═══ Available data ═══

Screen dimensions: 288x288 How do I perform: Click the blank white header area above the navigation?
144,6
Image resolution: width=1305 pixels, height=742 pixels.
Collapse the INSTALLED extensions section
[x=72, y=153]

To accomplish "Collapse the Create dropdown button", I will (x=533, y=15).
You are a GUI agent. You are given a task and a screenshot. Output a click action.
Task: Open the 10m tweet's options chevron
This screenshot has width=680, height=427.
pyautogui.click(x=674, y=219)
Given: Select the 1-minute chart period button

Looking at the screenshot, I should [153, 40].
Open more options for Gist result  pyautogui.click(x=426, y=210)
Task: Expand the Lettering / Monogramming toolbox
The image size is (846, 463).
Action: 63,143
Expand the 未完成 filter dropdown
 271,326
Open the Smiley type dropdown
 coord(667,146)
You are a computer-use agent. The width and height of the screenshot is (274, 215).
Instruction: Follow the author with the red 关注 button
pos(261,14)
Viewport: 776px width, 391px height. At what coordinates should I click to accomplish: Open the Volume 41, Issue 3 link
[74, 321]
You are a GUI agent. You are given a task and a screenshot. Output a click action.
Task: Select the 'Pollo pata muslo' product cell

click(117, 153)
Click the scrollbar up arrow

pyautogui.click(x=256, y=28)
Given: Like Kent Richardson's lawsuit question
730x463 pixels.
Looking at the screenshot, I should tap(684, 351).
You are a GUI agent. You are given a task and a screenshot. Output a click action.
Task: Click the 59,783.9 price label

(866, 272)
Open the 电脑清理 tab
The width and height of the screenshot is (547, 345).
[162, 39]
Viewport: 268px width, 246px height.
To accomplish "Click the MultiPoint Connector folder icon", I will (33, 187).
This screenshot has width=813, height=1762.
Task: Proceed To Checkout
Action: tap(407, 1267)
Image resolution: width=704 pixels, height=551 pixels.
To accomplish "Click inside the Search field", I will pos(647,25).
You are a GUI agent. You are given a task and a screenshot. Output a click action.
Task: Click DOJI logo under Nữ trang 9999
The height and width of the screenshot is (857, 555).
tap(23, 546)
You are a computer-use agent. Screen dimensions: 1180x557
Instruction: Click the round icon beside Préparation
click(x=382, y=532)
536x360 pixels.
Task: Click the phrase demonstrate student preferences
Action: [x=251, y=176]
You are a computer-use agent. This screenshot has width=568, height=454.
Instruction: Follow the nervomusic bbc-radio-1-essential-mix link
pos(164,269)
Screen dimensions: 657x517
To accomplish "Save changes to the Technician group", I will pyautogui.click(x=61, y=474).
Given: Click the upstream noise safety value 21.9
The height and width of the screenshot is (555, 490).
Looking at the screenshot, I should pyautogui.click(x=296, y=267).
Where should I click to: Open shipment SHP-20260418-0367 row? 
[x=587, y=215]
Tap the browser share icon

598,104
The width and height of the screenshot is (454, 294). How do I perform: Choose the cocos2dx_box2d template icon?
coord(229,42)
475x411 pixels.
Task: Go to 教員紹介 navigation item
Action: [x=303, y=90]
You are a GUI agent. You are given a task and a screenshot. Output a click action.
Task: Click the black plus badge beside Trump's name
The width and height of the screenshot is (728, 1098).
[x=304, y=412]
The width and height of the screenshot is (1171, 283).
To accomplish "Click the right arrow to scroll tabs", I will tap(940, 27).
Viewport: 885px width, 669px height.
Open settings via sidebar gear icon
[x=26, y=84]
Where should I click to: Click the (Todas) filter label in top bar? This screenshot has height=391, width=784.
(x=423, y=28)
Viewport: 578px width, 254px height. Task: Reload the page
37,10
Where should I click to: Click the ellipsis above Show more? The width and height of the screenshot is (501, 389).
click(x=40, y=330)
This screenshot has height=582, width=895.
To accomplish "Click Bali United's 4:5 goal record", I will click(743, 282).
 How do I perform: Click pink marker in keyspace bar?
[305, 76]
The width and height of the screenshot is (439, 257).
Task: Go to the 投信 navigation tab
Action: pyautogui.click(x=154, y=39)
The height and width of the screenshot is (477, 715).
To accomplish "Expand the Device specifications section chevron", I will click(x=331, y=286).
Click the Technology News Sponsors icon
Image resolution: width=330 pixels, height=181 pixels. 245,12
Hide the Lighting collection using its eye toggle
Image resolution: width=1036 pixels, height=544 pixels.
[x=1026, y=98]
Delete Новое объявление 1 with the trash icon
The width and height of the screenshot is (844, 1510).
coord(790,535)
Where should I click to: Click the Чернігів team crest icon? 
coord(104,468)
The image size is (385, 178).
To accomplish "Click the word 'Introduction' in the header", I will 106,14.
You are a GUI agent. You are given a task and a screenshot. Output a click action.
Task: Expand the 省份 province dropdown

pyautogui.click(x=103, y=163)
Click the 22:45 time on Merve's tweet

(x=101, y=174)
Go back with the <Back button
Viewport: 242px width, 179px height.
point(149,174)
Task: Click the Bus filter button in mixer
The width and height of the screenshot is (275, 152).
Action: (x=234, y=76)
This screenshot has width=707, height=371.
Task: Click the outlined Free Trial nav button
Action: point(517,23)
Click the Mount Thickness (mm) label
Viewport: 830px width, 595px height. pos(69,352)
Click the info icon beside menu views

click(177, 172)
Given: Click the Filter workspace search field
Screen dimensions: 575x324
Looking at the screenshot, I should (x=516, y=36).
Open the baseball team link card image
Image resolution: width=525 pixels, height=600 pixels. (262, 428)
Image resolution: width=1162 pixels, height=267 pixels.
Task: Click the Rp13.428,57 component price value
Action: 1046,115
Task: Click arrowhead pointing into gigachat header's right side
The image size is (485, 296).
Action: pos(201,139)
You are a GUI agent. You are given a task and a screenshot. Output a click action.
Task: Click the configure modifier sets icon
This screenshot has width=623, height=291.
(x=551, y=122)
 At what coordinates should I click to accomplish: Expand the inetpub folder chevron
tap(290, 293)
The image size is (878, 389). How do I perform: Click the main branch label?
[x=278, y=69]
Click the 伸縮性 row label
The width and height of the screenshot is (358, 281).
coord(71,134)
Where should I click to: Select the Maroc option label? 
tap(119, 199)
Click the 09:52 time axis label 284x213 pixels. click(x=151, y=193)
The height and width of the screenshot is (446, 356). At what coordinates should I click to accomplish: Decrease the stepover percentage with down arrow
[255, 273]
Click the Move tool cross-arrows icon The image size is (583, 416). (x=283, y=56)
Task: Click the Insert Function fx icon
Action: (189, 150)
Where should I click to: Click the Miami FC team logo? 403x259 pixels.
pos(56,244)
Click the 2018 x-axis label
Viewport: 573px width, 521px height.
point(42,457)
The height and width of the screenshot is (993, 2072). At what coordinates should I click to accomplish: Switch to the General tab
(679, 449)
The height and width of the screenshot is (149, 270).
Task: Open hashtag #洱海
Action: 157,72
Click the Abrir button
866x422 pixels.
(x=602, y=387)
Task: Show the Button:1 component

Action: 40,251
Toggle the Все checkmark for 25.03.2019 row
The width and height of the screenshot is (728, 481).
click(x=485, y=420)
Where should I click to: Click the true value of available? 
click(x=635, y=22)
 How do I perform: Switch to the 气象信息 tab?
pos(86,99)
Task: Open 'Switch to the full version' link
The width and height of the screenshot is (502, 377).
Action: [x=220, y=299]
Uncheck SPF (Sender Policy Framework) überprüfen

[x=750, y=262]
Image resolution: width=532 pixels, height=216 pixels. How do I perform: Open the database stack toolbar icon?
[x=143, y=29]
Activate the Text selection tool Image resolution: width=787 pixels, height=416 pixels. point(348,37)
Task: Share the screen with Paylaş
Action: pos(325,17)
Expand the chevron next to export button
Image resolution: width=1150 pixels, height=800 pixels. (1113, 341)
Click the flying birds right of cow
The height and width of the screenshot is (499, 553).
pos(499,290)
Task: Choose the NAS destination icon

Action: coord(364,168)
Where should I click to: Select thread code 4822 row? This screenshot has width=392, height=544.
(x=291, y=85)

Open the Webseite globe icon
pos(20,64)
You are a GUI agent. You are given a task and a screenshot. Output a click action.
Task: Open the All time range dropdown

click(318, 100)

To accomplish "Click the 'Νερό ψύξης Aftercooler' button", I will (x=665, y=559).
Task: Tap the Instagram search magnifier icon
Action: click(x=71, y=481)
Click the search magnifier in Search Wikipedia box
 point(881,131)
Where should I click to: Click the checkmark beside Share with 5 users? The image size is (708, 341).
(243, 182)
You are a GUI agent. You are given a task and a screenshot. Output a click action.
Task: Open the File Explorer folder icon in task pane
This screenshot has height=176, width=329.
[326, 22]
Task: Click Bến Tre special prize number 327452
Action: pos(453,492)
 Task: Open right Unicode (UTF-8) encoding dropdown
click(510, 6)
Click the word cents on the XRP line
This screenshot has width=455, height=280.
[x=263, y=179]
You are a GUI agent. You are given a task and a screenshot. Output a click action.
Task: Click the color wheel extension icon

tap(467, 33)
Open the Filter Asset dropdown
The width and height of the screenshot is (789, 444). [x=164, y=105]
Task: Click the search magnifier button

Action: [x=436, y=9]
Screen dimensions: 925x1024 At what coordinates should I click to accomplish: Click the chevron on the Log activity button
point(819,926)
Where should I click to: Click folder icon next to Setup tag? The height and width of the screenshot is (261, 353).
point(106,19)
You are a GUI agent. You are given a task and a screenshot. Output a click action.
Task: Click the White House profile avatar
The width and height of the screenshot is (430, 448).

═══

• **What you have to do**
The response must consist solely of the lines from the top of the records through the line holding "Task: Open the 10m tweet's options chevron", copied word for word.

• **Completed task**
Screen dimensions: 288x288 How do I perform: Click the blank white header area above the navigation?
144,6
Image resolution: width=1305 pixels, height=742 pixels.
Collapse the INSTALLED extensions section
[x=72, y=153]

To accomplish "Collapse the Create dropdown button", I will (x=533, y=15).
You are a GUI agent. You are given a task and a screenshot. Output a click action.
Task: Open the 10m tweet's options chevron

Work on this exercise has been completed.